Within a few days of each other both plans came to the Exodus passage where God confronts Moses and tells him that when people ask who sent him, he is to tell them “I am who I am” (or I am that I am in another translation).
That made me do some thinking about the idea that it is God who is “I am.”
So, what exactly am I saying when I claim something like “I am not going to do that!” or “I am not going to go there!”? I heard a friend not long ago state, “I am a lifetime youth pastor, and will never be anything but that.” Now, that may be true, but it got me to wondering if I have the right to say that kind of thing. If I am a servant of God, am I not putting myself in the place of God making a statement like that? Could it be that the “I am” is my saying that I want to be the Lord of my life, that I might not be open to what God has in store for me? Might that in fact be a kind of idolatry on my part?

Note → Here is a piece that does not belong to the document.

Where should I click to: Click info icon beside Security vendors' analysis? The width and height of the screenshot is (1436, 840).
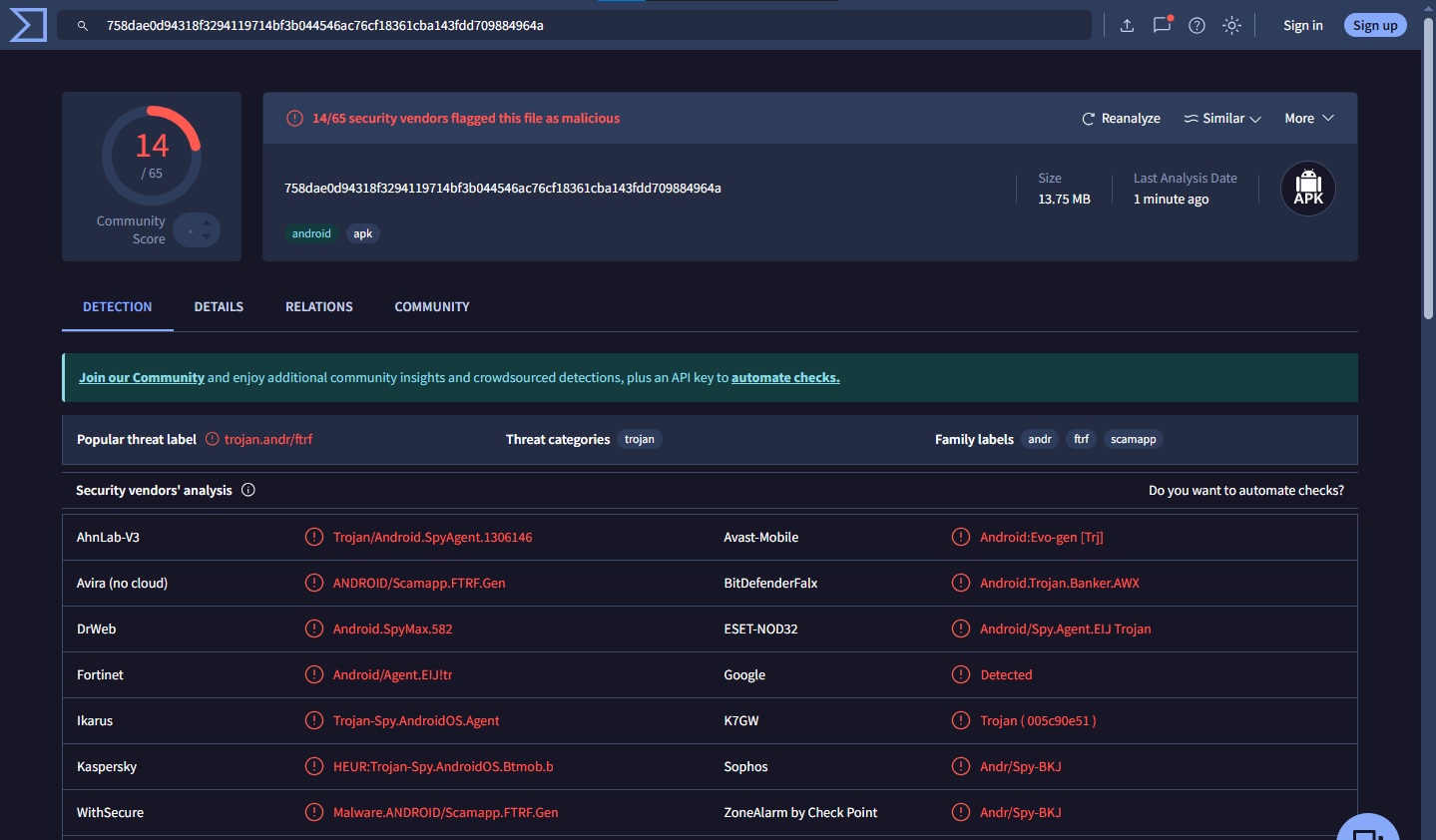tap(248, 490)
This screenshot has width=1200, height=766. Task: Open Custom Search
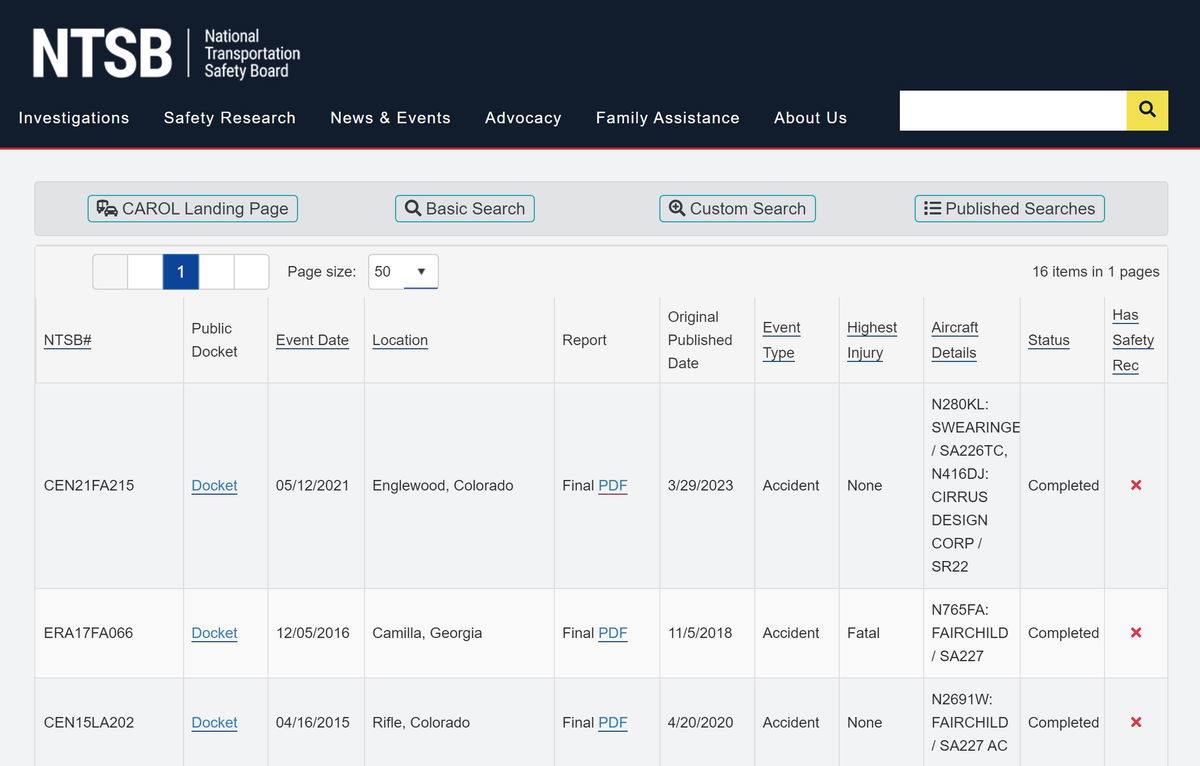click(x=737, y=209)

It is one thing to say “I am a child of God” and quite another thing to say “I am never going to accept a call to pastor a church in Hawaii!” (Not that I would ever say that exactly – but substitute “downtown Toronto” or “Fort McMurray” or “out in the middle of nowhere Saskatchewan” or some not-so-friendly foreign nation, and you might be closer to the truth.) When I make that kind of statement, then I am saying in effect that I am choosing to be the God over my life and my life’s direction. And that would be plain and clear idolatry – putting anyone or anything in God rightful place.
My task, I realize, is to let the real “I AM” be my “I am.”